DEAR GOD, HAD I BEEN LIVING WITH A BRAIN-CONTROLLING ALIEN IN MY HOUSE FOR SEVERAL YEARS????

A cartoon from an
old Playboy issue (I think...)


I hope not, I really do. I don’t think I’ve shown any of the usual signs of “contactees,” but if a brain-laundry system had been used on me, how would I know? This hadn’t been the “usual” contactee scenario, not according to my research.

Before the end of that phase of my life, just before I “hit bottom,” I had the doll in one hand, and the switchblade I’d bought in Tijuana in the other. The blade was out, and I was struggling with myself as to sticking it into one of the critter’s big black almond eyes.

More of Pyle's excellent
"Strange Planet" cartoon


I never did it. I rationalized to myself that destroying the demon would ruin any resale value.

But if it’s possible that this was some “hide in plain sight” sleeper agent alien with brain-clouding capabilities, then it’s possible it would scramble my desire to cut it open.

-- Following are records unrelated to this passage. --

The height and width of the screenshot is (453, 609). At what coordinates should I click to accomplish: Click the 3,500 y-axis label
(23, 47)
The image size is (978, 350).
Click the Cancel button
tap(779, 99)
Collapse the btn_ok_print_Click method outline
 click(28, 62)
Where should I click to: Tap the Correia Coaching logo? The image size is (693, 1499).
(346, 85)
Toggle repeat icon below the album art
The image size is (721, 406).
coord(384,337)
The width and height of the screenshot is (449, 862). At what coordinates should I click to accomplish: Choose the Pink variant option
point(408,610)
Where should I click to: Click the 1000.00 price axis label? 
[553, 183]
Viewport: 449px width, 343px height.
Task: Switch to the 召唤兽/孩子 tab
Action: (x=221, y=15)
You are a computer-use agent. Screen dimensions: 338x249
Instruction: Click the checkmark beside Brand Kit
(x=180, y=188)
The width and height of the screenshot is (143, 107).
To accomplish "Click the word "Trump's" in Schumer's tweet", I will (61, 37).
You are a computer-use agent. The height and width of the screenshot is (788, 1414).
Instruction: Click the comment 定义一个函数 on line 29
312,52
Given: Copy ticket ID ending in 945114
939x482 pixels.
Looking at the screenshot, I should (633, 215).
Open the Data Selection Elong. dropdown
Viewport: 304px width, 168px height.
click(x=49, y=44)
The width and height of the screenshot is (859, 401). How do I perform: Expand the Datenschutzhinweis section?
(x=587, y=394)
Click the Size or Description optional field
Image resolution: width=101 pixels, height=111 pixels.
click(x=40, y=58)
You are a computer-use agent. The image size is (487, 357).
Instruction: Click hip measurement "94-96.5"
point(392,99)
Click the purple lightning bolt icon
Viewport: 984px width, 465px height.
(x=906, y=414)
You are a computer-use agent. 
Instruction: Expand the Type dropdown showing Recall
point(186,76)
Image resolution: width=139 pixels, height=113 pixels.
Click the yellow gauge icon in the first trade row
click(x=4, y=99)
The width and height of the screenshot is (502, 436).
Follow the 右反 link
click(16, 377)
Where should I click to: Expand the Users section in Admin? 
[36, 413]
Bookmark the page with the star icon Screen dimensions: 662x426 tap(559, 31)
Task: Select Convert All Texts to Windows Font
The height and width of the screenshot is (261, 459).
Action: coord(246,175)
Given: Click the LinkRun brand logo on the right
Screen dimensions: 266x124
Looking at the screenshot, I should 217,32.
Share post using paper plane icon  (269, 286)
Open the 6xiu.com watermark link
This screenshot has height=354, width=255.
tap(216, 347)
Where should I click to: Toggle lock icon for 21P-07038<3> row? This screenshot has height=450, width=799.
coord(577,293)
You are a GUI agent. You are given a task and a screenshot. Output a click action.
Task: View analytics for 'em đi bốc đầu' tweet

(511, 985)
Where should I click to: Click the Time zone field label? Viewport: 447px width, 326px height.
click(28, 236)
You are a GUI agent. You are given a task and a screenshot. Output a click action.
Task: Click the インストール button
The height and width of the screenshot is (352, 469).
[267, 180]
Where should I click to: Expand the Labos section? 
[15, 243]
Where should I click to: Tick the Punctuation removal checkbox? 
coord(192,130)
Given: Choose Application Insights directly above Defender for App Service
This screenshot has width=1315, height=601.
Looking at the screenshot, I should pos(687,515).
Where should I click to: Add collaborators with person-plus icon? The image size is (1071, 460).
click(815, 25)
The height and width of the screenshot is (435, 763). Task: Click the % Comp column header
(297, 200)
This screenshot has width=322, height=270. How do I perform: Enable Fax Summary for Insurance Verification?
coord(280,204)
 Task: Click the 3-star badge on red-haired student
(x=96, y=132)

Madness was only slightly around the corners of my life at the time—remember all that partying I was doing? Financial woes due to addictive behavior had caused me to, you know, spiral out of control. I began selling everything—and stealing some stuff to sell, as well (but that’s another story, and anyway, statute of limitations).

That said, one of the first to go in my “Everything-For-Sale Sale” was that doll. Whew!

In a flash, the gray goblin was someone else’s problem. Is that how it fell into my life? Was there someone watching me pick that thing up off the trash can, clapping their hands that it was no longer their problem?

Did my life improve? Not for a while.

Whether that time-consuming process of life restoration and recovery was due to the healing process from close proximity to neutrino displacement fields from an ultraterrestrial android with mind-bending technology has yet to be determined.

Not a secret USAF project,
but the incredible "Mothership" model
from
Close Encounters of the Third Kind (1977),
built by legendary effects man Greg Jein


But my life did get better, and while I’ve had LOTS of problems and troubles since, I haven’t had anything remotely as weird and mysterious as this. (Even when I saw a UFO several years ago, the event was terrifically mundane—I was driving on a major highway through Vermont in a driving rainstorm, and to my left in that valley over there was hovering a tubular V-shaped flying vehicle, about 100 feet long….  Just hovering, like a dull, dumb balloon. Kinda boring, actually, and I couldn’t really look at it because of the gnarly highway conditions. If you told me it was some secret US Air Force project, I’d probably believe you….)

Eventually, until something completely unrelated recently jogged my memory, I had even forgotten about the space critter doll. Mortgages and graduate school will do that to you.

In conclusion, while I don’t have the Grey anymore, I still have Winnie the Pooh (see below)—I’ve had Pooh since I was in my crib, where I gnawed off Pooh’s left arm while I was teething.

Winnie the Pooh rules! Poohs before Greys!